Extracted records
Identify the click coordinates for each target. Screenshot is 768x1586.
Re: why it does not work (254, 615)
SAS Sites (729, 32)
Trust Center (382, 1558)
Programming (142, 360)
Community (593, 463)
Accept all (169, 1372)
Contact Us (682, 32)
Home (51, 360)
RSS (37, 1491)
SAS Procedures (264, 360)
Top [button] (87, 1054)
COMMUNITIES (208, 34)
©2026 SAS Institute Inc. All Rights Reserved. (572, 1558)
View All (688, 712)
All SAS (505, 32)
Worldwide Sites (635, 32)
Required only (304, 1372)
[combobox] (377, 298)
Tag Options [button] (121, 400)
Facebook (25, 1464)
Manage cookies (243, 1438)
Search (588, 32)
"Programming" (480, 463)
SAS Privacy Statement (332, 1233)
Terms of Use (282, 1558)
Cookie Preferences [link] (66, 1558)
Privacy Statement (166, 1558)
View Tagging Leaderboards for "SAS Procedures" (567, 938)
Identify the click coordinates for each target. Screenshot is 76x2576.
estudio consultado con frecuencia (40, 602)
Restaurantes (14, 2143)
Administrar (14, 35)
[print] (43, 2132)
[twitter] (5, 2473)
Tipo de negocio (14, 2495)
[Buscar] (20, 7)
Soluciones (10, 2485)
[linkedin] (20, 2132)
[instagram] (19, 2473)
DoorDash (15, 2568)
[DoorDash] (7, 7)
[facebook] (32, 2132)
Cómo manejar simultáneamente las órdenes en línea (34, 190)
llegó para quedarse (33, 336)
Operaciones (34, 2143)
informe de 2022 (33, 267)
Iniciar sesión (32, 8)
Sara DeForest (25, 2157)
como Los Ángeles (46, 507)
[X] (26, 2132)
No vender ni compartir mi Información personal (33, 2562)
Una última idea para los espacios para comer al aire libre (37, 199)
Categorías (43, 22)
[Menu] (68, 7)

Problem to work on
Look through the data above for the word "Privacy". Report each line where it occurs.

Answer to this task
SAS Privacy Statement (332, 1233)
Privacy Statement (166, 1558)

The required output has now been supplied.